A particular life experience which had a profound impact on Ryan was that of his loosing his mother to cancer when he was just 13 years old. She had always encouraged him to play the piano, even though he sometimes rebelled against it. As he describes her passing: “For the first time, I truly felt alone. She was no longer there to believe in me. I could no longer hear her voice of encouragement. It was at this moment of deepest despair that I realized she had given me something very special. Music became my one true connection that I had with her. I found myself with a true interest in music for the first time even though I had been playing for years. I began composing. Her gift of music carried me through some of the most difficult times in my life. Her tireless sacrifice to make me into a musician along with the knowledge that she was gone transformed me into a completely different person.”
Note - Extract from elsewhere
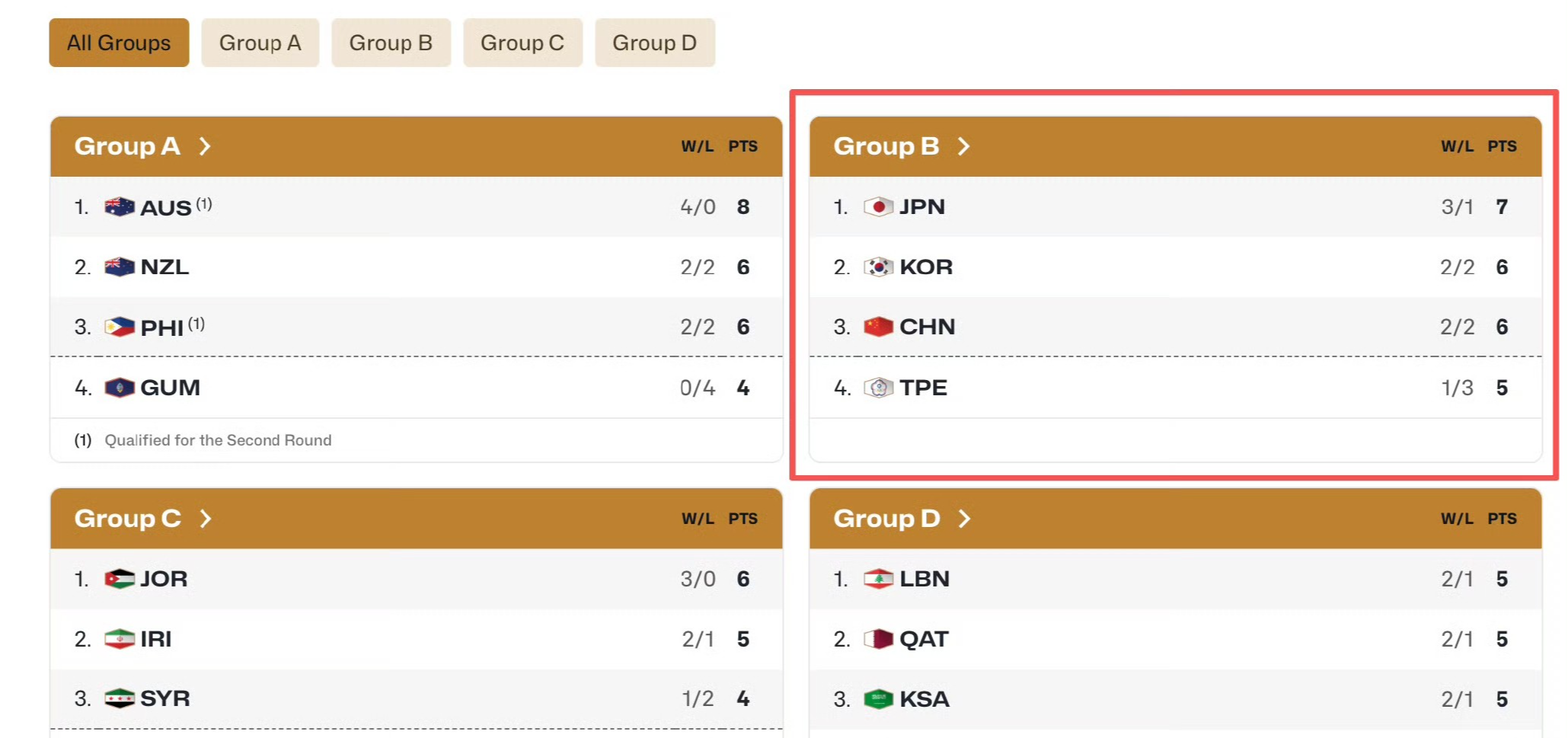The height and width of the screenshot is (738, 1568).
Task: Switch to the Group D tab
Action: (654, 43)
He goes on to say: “I was trained at a young age as a classical musician by my mother. I grew up listening to a variety of music. However, I wanted to compose and utilize the beautiful harmonies particularly found in classical music.” As you might expect, Ryan lists composers like Chopin and Rachmaninoff as major influences. Not as expected, though, are others on that list including Led Zeppelin, Herbie Hancock, and Jean Michel Jarre. After graduating from high school, Ryan went on to The University of Utah on a full scholarship, where he honed his piano skills as he studied, played, and taught piano lessons. In addition to music, Ryan also has a great love for languages, of which he can “get around” on six of them, as well as travel, philosophy, and science. But his main focus is on music, which he calls “a universal language” that enables him to communicate with as many people as possible.
According to the great Chinese philosopher Lao Tzu: “The journey of a thousand miles begins with a single step,” so lets take that first step into One Journey. On the opening track entitled “When We Met,” rolling arpeggios with the left hand lay down a flowery path for Ryan’s light-hearted melody to follow. There are some interesting twists and turns along the way as the solo piano piece slips momentarily into a minor mode, and then back out again. As the piece ends, we can look back and realize that we are on the journey now. And what better place to find ourselves on track 2 than “Here and Now.” After about a minute, what started as a solo piano piece evolves into a fully orchestrated composition with a lush string section that includes Monte Belknap (principal violin) and Nicole Pinnell (principal cello). This track has a more dramatic air to it that could even be called “cinematic.”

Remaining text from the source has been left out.